32 The work agreement contained a provision incorporating the General Agreement. It was in the following terms:
"The Agreement is entered into in the express understanding that it is subject to and governed by a general Agreement between Actors' and Announcers' Association of Australia and Fauna Productions Pty Limited."
33 John Neil McCallum gave evidence that during the making of the Skippy series, Fauna entered into a number of agreements with Actors' and Announcers' Equity Association of Australia in relation to minimum fees, salary, wages, expenses, overtime and other remuneration to be paid to, and the conditions of engagement of actors in the Skippy series. He annexed an example of such an agreement to an affidavit.
34 Mr McCallum was cross-examined. There was nothing in the example of the General Agreement or in the cross-examination that established an entitlement to a share of profits or to remuneration giving rise to a debt of $750,000 or any other sum.
35 Counsel for Mr Bonner conceded that he could not succeed on the alternative claim as the evidence then stood. But he submitted that if it was appropriate for the primary case to go to trial, the alternative case should go with it.
36 In Peter Kent Development Pty Limited v The Australia and New Zealand Banking Group Limited (Supreme Court of New South Wales, Hunt J, 6 May 1980, unreported) at 13 his Honour pointed out that the remedy afforded by a forerunner of the Uniform Civil Procedure Rules r 14.28(1) is discretionary and part only of a claim or cross-claim should not be struck out. His Honour said:
"The remedy afforded by Part 13 Rule 5 is discretionary. Where part of a claim or cross-claim must in any event proceed to trial, the application for summary judgment on the other part would, in my view, have to show an exceedingly strong case why the whole case should not go to trial."
37 Since I am of the view that the primary case should not go to trial, and it is conceded that there is no present basis for alternative claim, that situation does not arise.
38 Nor is it necessary for me to consider Fauna's alternative claim to relief with respect to further and better particulars.
39 It is normal in striking out a pleading to grant leave to replead.
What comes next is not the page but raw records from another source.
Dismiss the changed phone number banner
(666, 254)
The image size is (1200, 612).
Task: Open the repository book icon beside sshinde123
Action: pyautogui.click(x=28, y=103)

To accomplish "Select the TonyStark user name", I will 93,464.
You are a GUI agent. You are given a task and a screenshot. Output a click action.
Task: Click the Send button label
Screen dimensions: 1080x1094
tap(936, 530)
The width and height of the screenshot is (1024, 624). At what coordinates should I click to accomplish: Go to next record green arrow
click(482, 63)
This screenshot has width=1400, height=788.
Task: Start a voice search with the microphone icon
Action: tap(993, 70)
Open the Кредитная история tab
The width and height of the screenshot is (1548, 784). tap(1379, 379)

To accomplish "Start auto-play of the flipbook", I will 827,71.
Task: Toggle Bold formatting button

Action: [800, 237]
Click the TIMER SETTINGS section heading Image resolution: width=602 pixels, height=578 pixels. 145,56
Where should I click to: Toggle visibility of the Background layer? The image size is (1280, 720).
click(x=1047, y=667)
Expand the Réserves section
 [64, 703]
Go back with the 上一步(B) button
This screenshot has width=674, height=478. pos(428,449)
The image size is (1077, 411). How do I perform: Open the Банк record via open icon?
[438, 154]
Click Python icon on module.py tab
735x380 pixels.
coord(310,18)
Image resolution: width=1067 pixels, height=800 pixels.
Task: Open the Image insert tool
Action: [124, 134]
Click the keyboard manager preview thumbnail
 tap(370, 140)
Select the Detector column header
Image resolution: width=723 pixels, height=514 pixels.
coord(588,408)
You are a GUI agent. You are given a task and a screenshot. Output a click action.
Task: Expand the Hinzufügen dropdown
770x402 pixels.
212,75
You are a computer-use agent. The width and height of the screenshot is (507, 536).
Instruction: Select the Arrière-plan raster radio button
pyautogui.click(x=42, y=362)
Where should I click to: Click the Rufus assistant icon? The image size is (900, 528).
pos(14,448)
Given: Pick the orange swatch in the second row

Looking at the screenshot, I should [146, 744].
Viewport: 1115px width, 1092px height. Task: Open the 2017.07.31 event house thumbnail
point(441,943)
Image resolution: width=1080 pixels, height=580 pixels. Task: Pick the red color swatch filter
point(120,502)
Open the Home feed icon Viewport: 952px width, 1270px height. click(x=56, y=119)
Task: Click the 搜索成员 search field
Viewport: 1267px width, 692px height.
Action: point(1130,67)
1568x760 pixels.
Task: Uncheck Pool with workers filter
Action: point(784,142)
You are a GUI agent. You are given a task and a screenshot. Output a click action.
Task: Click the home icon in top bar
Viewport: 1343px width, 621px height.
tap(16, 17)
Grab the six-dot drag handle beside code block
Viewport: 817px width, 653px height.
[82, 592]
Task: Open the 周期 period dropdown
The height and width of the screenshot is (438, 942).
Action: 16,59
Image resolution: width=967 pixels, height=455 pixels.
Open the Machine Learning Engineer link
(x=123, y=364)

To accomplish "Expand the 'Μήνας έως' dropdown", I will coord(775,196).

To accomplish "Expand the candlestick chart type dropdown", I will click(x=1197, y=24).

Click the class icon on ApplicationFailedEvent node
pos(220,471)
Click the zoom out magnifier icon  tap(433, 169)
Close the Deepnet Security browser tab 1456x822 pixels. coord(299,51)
In this case, however, that has already happened. An earlier pleading was struck out and the further amended statement of claim was the result of leave to replead. There was no suggestion in argument that Mr Bonner's case could be put in some other form. In these circumstances, it appears to me to be inappropriate to grant such further leave.
40 The second further amended statement of claim should be struck out and the plaintiff's proceedings should be dismissed.
41 I will hear the parties on costs. I direct the parties to bring in short minutes of order reflecting these reasons.